D’autres aliénations cumulent leurs effets. L’aliénation hiérarchique est très forte à la fois dans les institutions anciennes. (Les Marabouts [5] et modernes (l’Université). Elle s’associe à l’aliénation néo-coloniale ou économique. L’indépendance effective des nations n’est pas acquise. Et il faut ajouter encore une aliénation supplémentaire : le racisme que j’appellerai aliénation psychosociale dans la mesure où il est le moteur de nombreux comportements. On a du mal à imaginer tout ce qu’il faut surmonter ou accepter, pour rester sain d’esprit. Et l’on rejoint Cooper qui présente la véritable santé mentale comme une exception.

Les problèmes peuvent être posés différemment. Il n’y a pas de méthode unique ; bien que la méthode privilégiée du psychiatre soit celle qui s’attache aux langages. D’autres voies existent. Celle, par exemple, des représentations culturelles. Elle présente un intérêt dans le seul cas où les interprétations sont resituées dans les histoires individuelles et familiales du sujet. C’est une démarche que Schurmans a suivi à Saint-Louis et que j’ai tentée à propos des « accompagnants ». Elle révèle parfois des discordances ou des concordances signifiantes et opératoires.

Cette méthode exige beaucoup de travail. Il est plus facile d’interpréter les termes en fonction de la traduction qu’un informateur en donne. Mais dans ces cas on aboutit généralement à des conclusions sans fondement, simplement parce qu’on a ignoré que les individus, dans toutes les cultures, prennent des distances avec leurs propres coutumes.

En définitive, les psychiatres et les psychologues devraient laisser aux sociologues et aux ethnologues, l’analyse impersonnelle de la société.
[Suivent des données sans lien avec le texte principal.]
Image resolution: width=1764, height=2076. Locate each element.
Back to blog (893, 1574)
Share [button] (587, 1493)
Pour l’instant écrit Sapir [6], les anthropologues attendent d’eux qu’ils renoncent au tourisme exotique et aux « contes de fée psychanalytiques » pour essayer de comprendre « comment évoluent les idées et les symboles et en quoi ils éclairent le problème de la personnalité ».

Le titre du livre indisposera les conformistes, et pourtant tout est bien dit en deux mots : « La folie colonisée » est le travail d’une sociologue qui a entrepris avec sérieux l’analyse critique d’une forme de psychiatrie. L’auteur a su écrire clairement ce qu’il avait ressenti. Son texte sera utile à la réflexion.
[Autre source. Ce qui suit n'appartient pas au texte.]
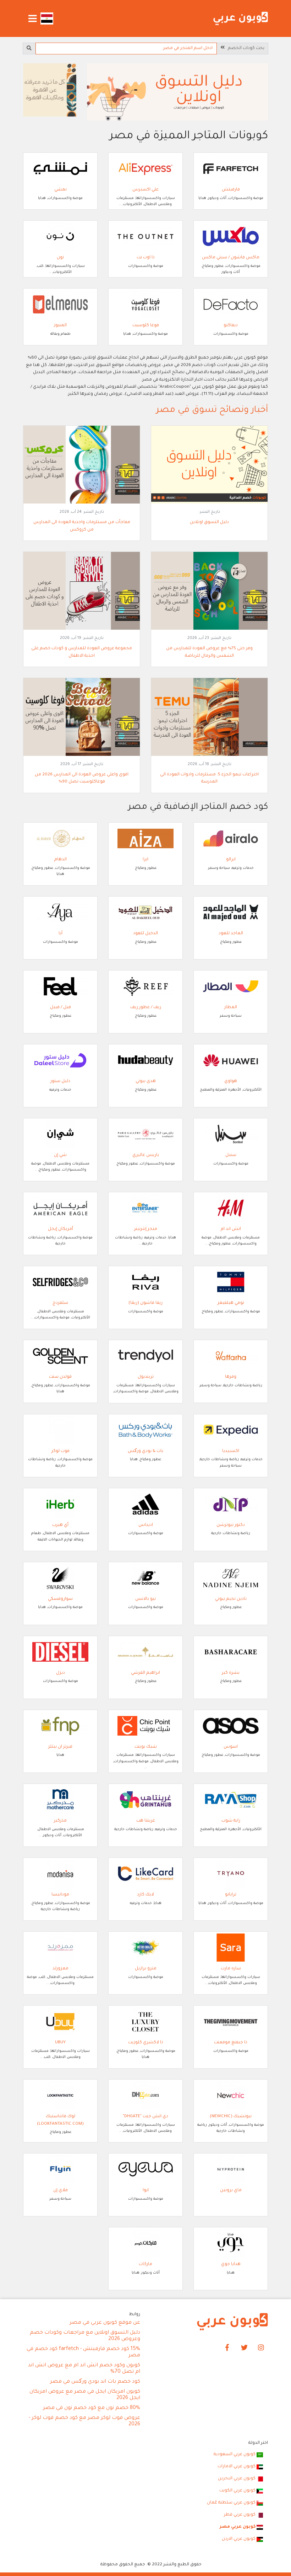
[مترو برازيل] (145, 1948)
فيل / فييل (60, 1007)
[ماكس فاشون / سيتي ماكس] (231, 237)
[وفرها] (231, 1356)
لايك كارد (145, 1894)
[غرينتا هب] (145, 1800)
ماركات (145, 2264)
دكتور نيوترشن (230, 1525)
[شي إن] (60, 1134)
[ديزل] (60, 1652)
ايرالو (231, 859)
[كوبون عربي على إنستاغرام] (261, 2348)
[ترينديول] (145, 1356)
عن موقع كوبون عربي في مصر (105, 2323)
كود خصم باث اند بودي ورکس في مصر (95, 2382)
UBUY (60, 2042)
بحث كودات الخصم (244, 48)
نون (60, 257)
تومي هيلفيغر (231, 1303)
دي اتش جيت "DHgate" (145, 2116)
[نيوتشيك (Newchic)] (231, 2095)
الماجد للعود (231, 933)
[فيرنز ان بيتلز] (60, 1725)
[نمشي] (60, 169)
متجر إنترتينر (145, 1229)
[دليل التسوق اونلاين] (209, 465)
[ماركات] (145, 2243)
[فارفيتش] (231, 169)
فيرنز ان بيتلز (60, 1746)
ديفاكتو (231, 325)
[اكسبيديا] (231, 1430)
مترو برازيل (146, 1968)
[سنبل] (231, 1134)
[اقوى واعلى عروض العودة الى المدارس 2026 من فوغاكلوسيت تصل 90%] (81, 717)
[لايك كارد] (145, 1874)
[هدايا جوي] (231, 2243)
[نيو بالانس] (145, 1578)
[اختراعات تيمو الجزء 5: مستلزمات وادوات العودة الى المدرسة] (209, 717)
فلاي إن (60, 2190)
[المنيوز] (60, 304)
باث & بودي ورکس (145, 1451)
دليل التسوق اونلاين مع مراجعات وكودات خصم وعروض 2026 (85, 2336)
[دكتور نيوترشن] (231, 1504)
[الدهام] (60, 839)
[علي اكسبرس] (145, 169)
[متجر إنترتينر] (145, 1208)
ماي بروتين (231, 2190)
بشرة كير (231, 1673)
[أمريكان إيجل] (60, 1208)
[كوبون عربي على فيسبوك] (227, 2348)
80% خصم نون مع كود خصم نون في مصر (91, 2408)
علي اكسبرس (145, 189)
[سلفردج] (60, 1282)
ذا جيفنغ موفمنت (230, 2042)
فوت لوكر (60, 1451)
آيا (60, 933)
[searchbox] (125, 48)
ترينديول (146, 1377)
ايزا (145, 859)
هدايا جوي (231, 2264)
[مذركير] (60, 1800)
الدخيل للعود (145, 933)
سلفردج (60, 1303)
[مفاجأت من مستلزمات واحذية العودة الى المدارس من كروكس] (81, 465)
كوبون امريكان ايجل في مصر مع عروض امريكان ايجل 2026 (84, 2395)
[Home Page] (232, 2322)
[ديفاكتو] (231, 304)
[1] Zempleni A. (1968) – L’interprétation et la thérapie traditionnelle du désordre mental chez les wolof et les Lébou (Sénégal). Thèse de doctorat troisième cycle en psychologie, Paris.

[2] Ortigues M.C. et E. -Œdipe Africain – Plon 1966.
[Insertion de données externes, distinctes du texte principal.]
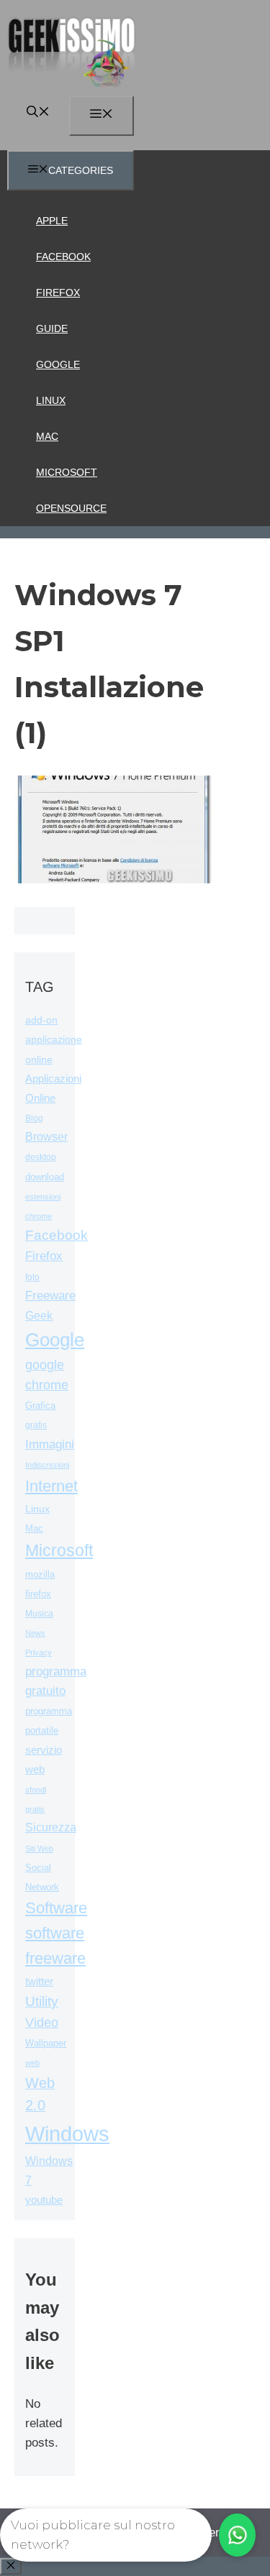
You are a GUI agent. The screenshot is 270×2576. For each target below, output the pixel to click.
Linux (51, 400)
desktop (40, 1157)
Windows (67, 2133)
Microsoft (66, 472)
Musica (39, 1613)
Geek (39, 1316)
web (32, 2062)
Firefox (58, 292)
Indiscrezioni (47, 1464)
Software (56, 1908)
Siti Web (39, 1848)
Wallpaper (45, 2043)
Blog (34, 1118)
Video (41, 2022)
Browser (46, 1137)
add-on (41, 1020)
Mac (47, 436)
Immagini (49, 1444)
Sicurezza (50, 1827)
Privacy (38, 1652)
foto (32, 1277)
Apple (52, 220)
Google (58, 364)
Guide (52, 328)
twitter (39, 1981)
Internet (51, 1486)
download (44, 1177)
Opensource (71, 508)
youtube (44, 2200)
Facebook (63, 256)
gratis (36, 1425)
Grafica (40, 1405)
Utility (41, 2001)
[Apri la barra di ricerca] (38, 113)
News (35, 1633)
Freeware (50, 1295)
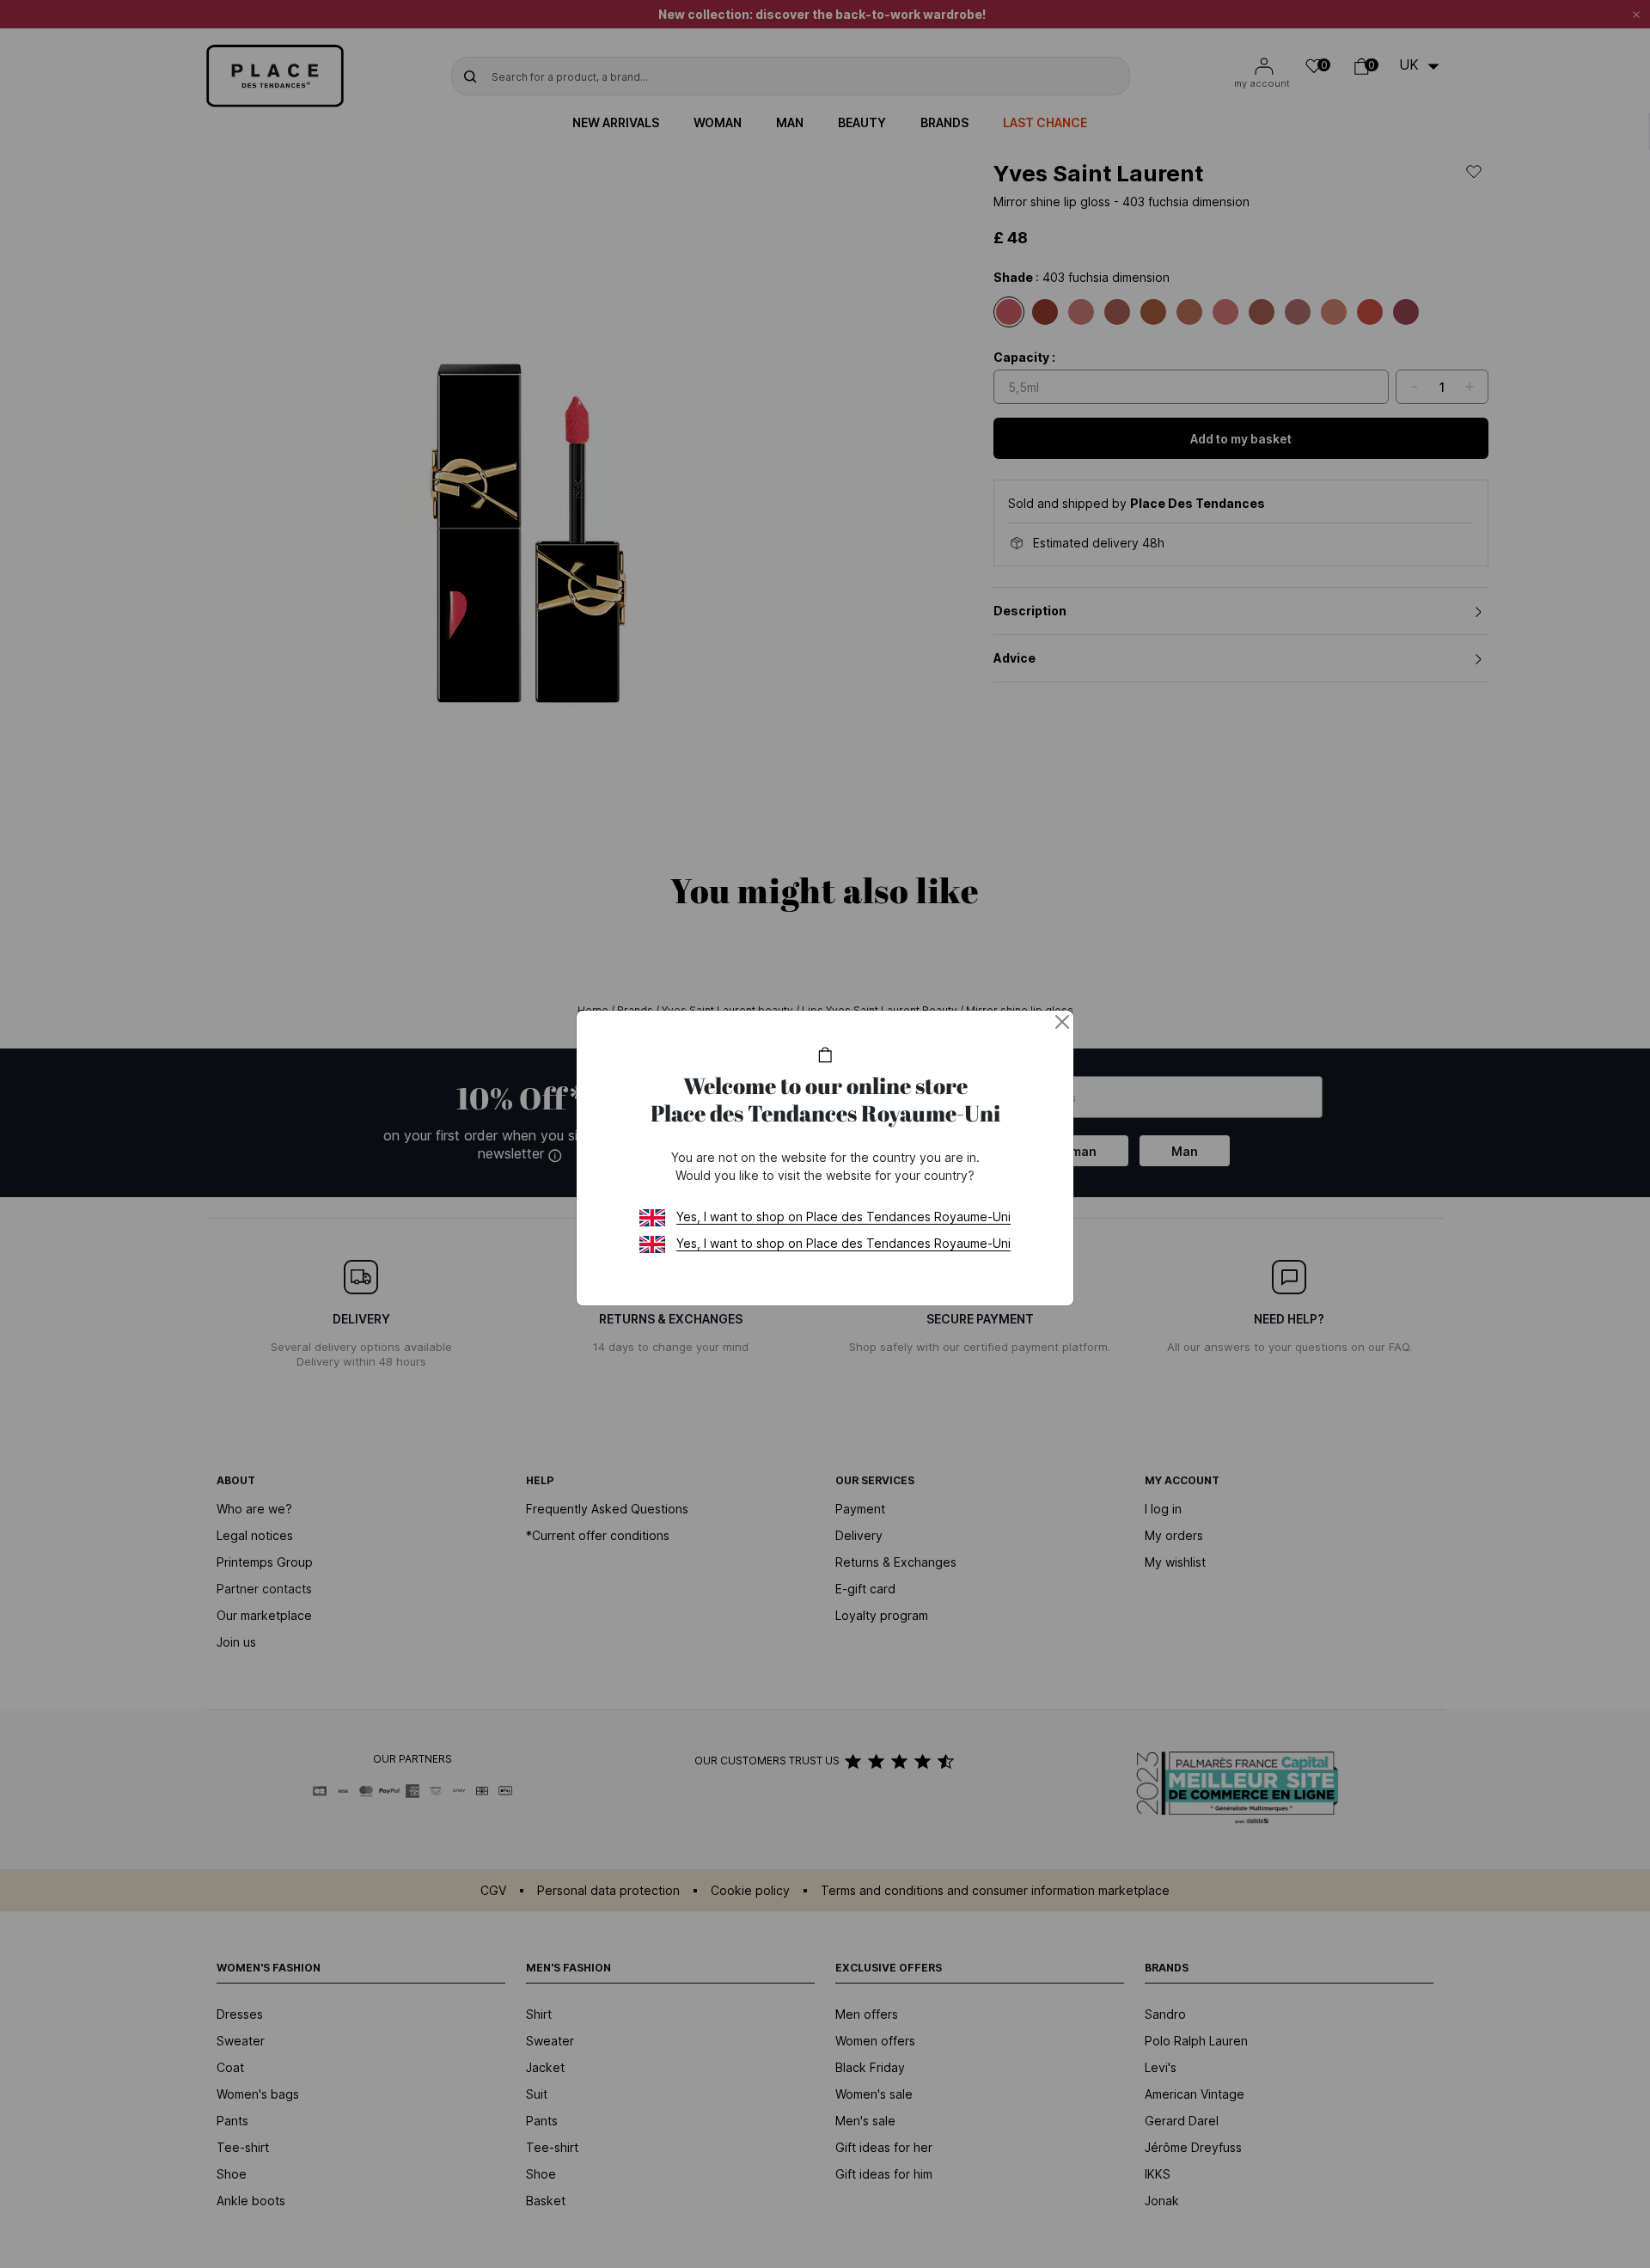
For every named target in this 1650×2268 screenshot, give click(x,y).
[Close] (1062, 1022)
[3] Devereux Georges : Ethnopsychanalyse complémentariste – Flammarion Editeur.

[4] On croit parfois observer en Afrique la prévalence de la projection sur le refoulement et l’apparente clarté du code des conversions hystériques. Mais, si l’on tient que le symptôme est une parole déplacée, on ne peut rien conclure, tant que ce qui est vécu comme conflictuel est méconnu.

[5] Lire à ce sujet « Matraqué par le destin » d’Amar Samb et «  Njangaan » d’Adramé Seck (Nouvelles Editions Africaines).